The first time I start talking back, you’ll cry from the realization that you were lonely before but no longer are.

You’ll become something of a ghost around the ship, rarely being seen outside of jobs.  You’ll only ever pass through the mess for the few brief minutes at a time it takes for you to satisfy your optimized metabolism, stay on the ship during shore leave, and only return to your shared bunk when your bunkmate - one of the other pilots - is already asleep.  You will always be gone before she wakes.  She will appreciate essentially having the space to herself. 

You will never notice the crew’s collective grieving process for the pilot you replaced.  It will be difficult for them to resent you as a replacement when you are never around to resent.
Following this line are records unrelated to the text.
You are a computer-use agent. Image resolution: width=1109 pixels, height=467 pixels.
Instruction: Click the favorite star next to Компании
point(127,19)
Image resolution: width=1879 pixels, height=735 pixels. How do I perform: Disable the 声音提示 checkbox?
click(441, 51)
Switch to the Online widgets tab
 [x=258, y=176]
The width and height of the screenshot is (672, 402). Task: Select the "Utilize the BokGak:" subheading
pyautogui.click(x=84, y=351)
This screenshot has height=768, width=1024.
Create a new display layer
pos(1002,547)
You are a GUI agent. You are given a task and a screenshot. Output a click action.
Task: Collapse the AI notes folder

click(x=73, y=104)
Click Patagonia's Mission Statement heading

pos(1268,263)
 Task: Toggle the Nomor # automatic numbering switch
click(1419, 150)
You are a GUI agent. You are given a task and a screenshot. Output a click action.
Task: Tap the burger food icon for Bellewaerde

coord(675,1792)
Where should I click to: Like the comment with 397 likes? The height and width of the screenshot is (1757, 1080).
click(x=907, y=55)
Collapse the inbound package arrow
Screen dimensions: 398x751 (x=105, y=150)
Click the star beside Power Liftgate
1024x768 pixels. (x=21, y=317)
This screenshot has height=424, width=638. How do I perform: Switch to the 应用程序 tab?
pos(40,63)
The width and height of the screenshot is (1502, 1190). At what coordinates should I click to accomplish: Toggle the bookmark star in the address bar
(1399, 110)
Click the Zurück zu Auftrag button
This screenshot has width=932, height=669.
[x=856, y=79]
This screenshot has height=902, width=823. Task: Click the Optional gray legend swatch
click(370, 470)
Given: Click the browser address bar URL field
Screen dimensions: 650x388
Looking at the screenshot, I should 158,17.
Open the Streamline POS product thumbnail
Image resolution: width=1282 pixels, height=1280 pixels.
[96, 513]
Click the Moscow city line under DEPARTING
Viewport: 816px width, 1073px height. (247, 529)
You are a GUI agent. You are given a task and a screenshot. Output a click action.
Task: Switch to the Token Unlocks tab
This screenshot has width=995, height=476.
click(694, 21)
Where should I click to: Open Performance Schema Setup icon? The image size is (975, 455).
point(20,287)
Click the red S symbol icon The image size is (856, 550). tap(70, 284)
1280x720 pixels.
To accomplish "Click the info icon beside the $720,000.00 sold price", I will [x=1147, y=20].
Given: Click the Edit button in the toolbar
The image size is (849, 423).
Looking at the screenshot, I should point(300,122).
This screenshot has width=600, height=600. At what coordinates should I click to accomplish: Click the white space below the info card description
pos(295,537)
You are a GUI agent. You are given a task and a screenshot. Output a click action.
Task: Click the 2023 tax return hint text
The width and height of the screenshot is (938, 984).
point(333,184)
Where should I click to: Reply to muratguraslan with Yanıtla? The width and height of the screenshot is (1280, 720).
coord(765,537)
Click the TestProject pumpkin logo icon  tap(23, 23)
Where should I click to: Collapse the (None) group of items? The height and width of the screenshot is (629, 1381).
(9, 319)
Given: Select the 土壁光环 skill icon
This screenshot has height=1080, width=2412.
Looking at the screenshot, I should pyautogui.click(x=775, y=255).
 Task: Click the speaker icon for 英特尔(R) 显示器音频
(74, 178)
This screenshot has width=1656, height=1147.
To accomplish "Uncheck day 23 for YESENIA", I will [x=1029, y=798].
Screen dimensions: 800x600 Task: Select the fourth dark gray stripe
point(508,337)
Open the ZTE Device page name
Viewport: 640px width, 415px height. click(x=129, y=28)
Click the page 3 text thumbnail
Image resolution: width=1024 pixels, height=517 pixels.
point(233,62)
As the ship makes its way from port to port and salvage site to salvage site, the crew will slowly grow used to your elusive presence.  The other two pilots will see you as reliable for doing your job well and without complaint.  While out in the mech you will slowly become more talkative, eventually almost chatty even.  The fact that you actually seem to enjoy the job will shift from being annoying to refreshing for them.  By contrast, the mechanics will practically stop noticing you watching them as if you were just another piece of mech bay equipment.  The cycle you finally speak up and ask a question about their work you will startle them enough that it nearly causes an accident.  It will be an astute enough question that after the initial shock of hearing your voice for the first time in months wears off it will dawn on them that you’ve actually been learning as you watched them.  They still won’t let you do your own maintenance on our mech, but they will let you slowly begin assisting them.  Working two jobs is easier when you barely need to sleep.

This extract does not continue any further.